Around the time POGO was being started, the Argo programme was also beginning.

The GEO Secretariat was established during the early years of POGO. Oceans did not appear among the nine societal-benefit areas around which GEO was structured at that time. POGO advocated for a greater prominence of ocean observing activities within GEO, which led the creation of a new Ocean Task (SB01, Oceans and Society: Blue Planet) in the 2012-2015 GEO Work Plan. This was expanded and further developed into what is now known as the GEO Blue Planet Initiative.

POGO contributed to OceanObs'09 in Venice in 2009, as well as participating in the post-Venice Framework for Ocean Observing Committee. POGO was also a sponsor of the OceanObs'19 conference in Honolulu, USA.

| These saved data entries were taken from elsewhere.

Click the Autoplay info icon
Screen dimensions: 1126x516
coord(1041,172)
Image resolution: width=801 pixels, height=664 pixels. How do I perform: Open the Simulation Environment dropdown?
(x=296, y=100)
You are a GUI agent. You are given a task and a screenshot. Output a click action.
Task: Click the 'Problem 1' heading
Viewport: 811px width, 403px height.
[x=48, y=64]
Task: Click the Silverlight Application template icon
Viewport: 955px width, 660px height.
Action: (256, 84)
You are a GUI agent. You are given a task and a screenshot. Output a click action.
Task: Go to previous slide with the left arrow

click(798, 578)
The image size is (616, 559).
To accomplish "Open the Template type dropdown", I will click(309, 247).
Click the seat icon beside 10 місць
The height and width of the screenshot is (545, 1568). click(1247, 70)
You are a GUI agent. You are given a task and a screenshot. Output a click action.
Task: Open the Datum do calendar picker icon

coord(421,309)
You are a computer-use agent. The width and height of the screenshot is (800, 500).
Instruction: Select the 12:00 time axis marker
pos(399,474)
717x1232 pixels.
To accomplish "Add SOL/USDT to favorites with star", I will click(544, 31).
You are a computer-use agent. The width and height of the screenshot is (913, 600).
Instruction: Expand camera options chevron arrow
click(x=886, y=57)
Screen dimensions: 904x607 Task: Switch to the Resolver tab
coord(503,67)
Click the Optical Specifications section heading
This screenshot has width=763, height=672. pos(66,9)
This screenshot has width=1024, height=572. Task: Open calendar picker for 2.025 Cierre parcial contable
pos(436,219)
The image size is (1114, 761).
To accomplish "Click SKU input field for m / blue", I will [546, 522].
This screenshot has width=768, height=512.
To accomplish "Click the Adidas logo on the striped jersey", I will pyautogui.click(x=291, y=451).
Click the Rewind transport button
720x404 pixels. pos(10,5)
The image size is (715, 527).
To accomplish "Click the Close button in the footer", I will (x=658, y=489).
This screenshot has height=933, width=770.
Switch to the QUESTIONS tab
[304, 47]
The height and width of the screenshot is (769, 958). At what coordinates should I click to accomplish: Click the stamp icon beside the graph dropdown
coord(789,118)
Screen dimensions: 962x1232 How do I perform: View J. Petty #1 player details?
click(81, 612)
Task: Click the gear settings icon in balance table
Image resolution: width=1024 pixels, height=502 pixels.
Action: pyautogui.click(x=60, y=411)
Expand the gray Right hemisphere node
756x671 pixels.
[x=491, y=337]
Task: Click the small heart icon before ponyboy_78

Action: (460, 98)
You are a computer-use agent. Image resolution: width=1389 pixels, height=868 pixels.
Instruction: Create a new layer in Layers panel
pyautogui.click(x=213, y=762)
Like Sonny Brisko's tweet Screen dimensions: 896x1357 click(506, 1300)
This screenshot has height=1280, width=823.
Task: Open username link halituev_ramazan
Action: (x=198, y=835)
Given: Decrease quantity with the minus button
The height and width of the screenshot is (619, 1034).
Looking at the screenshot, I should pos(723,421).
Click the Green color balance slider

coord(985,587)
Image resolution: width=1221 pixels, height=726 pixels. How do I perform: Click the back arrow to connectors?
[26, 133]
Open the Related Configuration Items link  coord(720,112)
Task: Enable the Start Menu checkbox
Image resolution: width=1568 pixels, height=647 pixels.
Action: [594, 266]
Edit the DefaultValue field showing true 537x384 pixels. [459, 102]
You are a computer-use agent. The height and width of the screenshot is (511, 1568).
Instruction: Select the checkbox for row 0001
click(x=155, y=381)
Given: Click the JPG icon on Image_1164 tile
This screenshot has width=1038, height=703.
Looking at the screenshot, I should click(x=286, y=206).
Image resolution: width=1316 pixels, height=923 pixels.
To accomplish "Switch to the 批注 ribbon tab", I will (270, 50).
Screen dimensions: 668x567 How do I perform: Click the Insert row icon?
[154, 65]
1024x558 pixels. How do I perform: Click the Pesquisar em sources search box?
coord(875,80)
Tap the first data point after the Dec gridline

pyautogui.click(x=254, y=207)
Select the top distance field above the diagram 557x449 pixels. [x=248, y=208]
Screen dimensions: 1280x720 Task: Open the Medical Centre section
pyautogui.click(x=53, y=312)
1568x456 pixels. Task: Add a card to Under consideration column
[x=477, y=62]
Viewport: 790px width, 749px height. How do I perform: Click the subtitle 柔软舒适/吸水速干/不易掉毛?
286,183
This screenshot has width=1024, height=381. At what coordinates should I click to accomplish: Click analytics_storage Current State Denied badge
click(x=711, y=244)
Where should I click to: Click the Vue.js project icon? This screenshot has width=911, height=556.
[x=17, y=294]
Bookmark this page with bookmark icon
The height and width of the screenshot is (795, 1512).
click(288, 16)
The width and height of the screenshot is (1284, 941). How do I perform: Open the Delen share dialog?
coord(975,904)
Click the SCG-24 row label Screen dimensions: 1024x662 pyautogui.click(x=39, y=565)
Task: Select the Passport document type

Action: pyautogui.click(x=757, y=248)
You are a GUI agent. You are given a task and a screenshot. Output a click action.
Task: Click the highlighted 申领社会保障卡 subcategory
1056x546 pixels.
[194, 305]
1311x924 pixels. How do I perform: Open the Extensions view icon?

POGO member institutions have been driving the establishment of OceanSites (coordinated, deep-ocean, multi-disciplinary time-series reference sites), which has made significant progress in recent years.

The idea for an "International Quiet Ocean Experiment" first came up during one of the POGO Annual Meetings. With seed funding from the Sloan Foundation, the idea was further developed in partnership with SCOR. An Open Science Meeting was convened under the auspices of SCOR and POGO at IOC-UNESCO, Paris, in August–September 2011, to develop a Science Plan for the project, which could last up to ten years.

==Members==
POGO currently has 56 member institutions across 31 countries. A full list of current members can be found on the POGO website.

==Secretariat==
The Secretariat is hosted by Plymouth Marine Laboratory in the UK, with a satellite office hosted by the University of Algarve in Portugal.